Task to carry out
When you respond, restate each record exactly as it is given.

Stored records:

--

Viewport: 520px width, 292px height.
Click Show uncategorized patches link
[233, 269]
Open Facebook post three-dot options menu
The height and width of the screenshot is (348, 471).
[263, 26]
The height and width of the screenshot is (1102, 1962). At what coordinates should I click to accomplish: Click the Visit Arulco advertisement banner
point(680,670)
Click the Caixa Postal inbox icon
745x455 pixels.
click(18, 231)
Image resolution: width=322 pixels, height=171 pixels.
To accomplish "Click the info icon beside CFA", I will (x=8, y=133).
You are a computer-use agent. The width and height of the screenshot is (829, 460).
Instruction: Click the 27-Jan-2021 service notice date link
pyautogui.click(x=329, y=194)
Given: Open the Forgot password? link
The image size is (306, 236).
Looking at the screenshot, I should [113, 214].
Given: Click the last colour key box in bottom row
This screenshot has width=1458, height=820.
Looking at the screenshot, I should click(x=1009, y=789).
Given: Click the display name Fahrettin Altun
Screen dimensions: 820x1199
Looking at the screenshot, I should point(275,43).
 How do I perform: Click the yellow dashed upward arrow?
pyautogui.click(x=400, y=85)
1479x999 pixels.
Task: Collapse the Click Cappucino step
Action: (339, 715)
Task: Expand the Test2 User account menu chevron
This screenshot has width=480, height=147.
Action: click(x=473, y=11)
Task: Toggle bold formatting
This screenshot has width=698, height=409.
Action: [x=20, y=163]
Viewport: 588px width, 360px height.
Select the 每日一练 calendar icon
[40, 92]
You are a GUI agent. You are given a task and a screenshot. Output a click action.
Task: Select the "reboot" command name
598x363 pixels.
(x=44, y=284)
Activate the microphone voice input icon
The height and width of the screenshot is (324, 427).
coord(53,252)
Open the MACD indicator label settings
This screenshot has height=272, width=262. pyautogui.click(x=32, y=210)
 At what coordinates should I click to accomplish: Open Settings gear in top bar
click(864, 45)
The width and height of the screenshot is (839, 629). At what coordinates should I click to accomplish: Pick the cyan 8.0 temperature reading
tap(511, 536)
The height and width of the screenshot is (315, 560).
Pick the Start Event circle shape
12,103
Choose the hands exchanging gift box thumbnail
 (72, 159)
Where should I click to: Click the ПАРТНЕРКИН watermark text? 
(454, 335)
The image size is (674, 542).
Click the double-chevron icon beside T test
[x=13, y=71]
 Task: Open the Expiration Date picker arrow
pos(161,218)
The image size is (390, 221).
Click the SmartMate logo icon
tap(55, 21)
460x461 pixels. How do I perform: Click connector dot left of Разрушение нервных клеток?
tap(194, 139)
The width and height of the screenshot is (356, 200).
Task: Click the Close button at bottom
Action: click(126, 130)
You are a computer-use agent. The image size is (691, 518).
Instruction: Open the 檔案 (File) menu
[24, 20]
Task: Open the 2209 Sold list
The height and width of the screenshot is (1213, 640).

--

Task result
Viewport: 520px width, 292px height.
Click Show uncategorized patches link
[233, 269]
Open Facebook post three-dot options menu
The height and width of the screenshot is (348, 471).
[263, 26]
The height and width of the screenshot is (1102, 1962). At what coordinates should I click to accomplish: Click the Visit Arulco advertisement banner
point(680,670)
Click the Caixa Postal inbox icon
745x455 pixels.
click(18, 231)
Image resolution: width=322 pixels, height=171 pixels.
To accomplish "Click the info icon beside CFA", I will (x=8, y=133).
You are a computer-use agent. The width and height of the screenshot is (829, 460).
Instruction: Click the 27-Jan-2021 service notice date link
pyautogui.click(x=329, y=194)
Given: Open the Forgot password? link
The image size is (306, 236).
Looking at the screenshot, I should [113, 214].
Given: Click the last colour key box in bottom row
This screenshot has width=1458, height=820.
Looking at the screenshot, I should click(x=1009, y=789).
Given: Click the display name Fahrettin Altun
Screen dimensions: 820x1199
Looking at the screenshot, I should point(275,43).
 How do I perform: Click the yellow dashed upward arrow?
pyautogui.click(x=400, y=85)
1479x999 pixels.
Task: Collapse the Click Cappucino step
Action: (339, 715)
Task: Expand the Test2 User account menu chevron
This screenshot has width=480, height=147.
Action: click(x=473, y=11)
Task: Toggle bold formatting
This screenshot has width=698, height=409.
Action: [x=20, y=163]
Viewport: 588px width, 360px height.
Select the 每日一练 calendar icon
[40, 92]
You are a GUI agent. You are given a task and a screenshot. Output a click action.
Task: Select the "reboot" command name
598x363 pixels.
(x=44, y=284)
Activate the microphone voice input icon
The height and width of the screenshot is (324, 427).
coord(53,252)
Open the MACD indicator label settings
This screenshot has height=272, width=262. pyautogui.click(x=32, y=210)
 At what coordinates should I click to accomplish: Open Settings gear in top bar
click(864, 45)
The width and height of the screenshot is (839, 629). At what coordinates should I click to accomplish: Pick the cyan 8.0 temperature reading
tap(511, 536)
The height and width of the screenshot is (315, 560).
Pick the Start Event circle shape
12,103
Choose the hands exchanging gift box thumbnail
 (72, 159)
Where should I click to: Click the ПАРТНЕРКИН watermark text? 
(454, 335)
The image size is (674, 542).
Click the double-chevron icon beside T test
[x=13, y=71]
 Task: Open the Expiration Date picker arrow
pos(161,218)
The image size is (390, 221).
Click the SmartMate logo icon
tap(55, 21)
460x461 pixels. How do I perform: Click connector dot left of Разрушение нервных клеток?
tap(194, 139)
The width and height of the screenshot is (356, 200).
Task: Click the Close button at bottom
Action: click(126, 130)
You are a computer-use agent. The image size is (691, 518).
Instruction: Open the 檔案 (File) menu
[24, 20]
Task: Open the 2209 Sold list
The height and width of the screenshot is (1213, 640).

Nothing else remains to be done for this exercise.